## [Task requirements]
1. According to the Mooncake Store RFC, when and through what is hard pin set on an object?
2. Carry the Mooncake Store RFC forward from its final sentence.

## [Selected excerpt]
[RFC]: Hard Pin and Upsert for Mooncake Store

## 1. Summary

This RFC proposes two independent, composable features to enhance Mooncake Store for model weight storage workloads:

1. **Hard Pin** — A mechanism that guarantees an object will never be evicted, until explicitly unpinned or removed. Hard pin is set at creation time via `ReplicateConfig`.
2. **Upsert** — An update interface that replaces an existing object's data in-place (when size is unchanged) or via delete-and-reallocate (when size differs). Concurrent in-progress writes on the same key are preempted.

Both features are designed as orthogonal primitives. They can be used independently or together, preserving flexibility for reinforcement learning, model management, and hybrid KVCache + model weight workloads.

The rest of this document first explains the design of the two features, then summarizes implementation impact, client APIs, configuration, compatibility, and testing.

[Rows on where targets show up]
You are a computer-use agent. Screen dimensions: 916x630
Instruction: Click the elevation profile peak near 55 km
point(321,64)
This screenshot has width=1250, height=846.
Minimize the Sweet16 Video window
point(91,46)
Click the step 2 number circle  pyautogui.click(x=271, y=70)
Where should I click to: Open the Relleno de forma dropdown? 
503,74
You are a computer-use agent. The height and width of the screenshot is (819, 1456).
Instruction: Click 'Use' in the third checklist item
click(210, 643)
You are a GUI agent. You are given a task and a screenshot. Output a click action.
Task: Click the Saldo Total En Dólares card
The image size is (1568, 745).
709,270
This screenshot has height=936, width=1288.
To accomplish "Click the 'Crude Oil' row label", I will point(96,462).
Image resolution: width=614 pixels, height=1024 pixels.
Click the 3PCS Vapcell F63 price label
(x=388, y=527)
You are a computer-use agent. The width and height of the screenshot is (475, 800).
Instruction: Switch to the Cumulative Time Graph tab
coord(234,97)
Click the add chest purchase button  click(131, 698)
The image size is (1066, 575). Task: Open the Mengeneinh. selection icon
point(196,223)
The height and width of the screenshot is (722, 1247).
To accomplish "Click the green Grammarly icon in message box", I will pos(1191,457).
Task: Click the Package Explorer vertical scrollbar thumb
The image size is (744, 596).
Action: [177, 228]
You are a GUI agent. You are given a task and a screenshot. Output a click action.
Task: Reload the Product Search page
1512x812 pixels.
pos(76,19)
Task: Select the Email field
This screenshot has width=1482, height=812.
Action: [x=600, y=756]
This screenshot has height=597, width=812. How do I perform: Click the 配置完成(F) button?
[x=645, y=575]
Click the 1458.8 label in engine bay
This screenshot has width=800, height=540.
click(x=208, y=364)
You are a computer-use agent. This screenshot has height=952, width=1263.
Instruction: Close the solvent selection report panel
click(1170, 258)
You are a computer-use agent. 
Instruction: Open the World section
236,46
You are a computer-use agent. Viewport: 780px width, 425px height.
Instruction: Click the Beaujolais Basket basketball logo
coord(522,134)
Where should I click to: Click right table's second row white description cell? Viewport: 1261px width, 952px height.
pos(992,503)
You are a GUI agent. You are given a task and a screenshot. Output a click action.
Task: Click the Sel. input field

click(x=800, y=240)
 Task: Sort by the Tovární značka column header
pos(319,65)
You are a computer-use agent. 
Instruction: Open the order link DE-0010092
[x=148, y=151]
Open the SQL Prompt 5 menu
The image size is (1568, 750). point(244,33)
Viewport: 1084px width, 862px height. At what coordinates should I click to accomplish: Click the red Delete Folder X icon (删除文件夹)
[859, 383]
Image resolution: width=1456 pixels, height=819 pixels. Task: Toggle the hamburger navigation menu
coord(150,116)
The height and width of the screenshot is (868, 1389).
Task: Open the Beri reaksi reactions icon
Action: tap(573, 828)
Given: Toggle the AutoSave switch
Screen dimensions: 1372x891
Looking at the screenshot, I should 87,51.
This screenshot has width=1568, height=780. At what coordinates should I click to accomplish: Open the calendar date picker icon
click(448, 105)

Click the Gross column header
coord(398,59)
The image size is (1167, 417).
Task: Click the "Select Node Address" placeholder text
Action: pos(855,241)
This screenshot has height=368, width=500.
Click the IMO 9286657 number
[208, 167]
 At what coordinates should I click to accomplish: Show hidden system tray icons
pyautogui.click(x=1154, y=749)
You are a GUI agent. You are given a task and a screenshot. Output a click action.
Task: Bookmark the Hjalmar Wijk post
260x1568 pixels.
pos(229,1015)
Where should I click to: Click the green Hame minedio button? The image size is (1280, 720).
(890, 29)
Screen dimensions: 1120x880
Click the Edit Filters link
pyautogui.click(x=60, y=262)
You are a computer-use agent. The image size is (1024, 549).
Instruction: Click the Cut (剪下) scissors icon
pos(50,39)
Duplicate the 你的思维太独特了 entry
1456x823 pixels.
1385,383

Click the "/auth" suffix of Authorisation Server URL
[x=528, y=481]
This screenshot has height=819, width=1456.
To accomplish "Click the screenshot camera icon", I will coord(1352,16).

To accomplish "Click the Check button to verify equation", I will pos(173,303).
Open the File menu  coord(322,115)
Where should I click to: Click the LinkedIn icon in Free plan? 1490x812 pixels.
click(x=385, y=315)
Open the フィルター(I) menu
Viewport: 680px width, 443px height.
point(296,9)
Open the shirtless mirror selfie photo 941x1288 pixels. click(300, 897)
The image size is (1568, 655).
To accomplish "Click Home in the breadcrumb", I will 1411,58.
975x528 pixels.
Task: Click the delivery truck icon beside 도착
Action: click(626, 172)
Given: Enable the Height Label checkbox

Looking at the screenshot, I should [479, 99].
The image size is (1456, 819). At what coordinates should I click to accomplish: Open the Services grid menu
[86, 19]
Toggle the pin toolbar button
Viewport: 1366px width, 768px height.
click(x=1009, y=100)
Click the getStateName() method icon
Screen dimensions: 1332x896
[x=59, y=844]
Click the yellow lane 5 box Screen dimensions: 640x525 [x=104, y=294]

## [Answer list]
1. At creation time, via `ReplicateConfig`.

2.
## 2. Design

### 2.1 Design Principles

1. **Minimal data structure changes** — Reuse existing mechanisms (`replicas_`, `ReplicaStatus`, `processing_keys`, `DiscardedReplicas`) wherever possible.
2. **Predictable reader behavior** — During upsert, the key temporarily has no readable replicas (all replicas are PROCESSING). Readers get an empty result, consistent with a key mid-`PutStart`. This is acceptable for model weight workloads where updates are coordinated.
3. **Memory efficiency** — Avoid 2x memory overhead by reusing existing buffers (in-place) or freeing before reallocating, instead of COW.
4. **Failure safety** — Crashed or failed operations must be automatically cleaned up by existing timeout mechanisms.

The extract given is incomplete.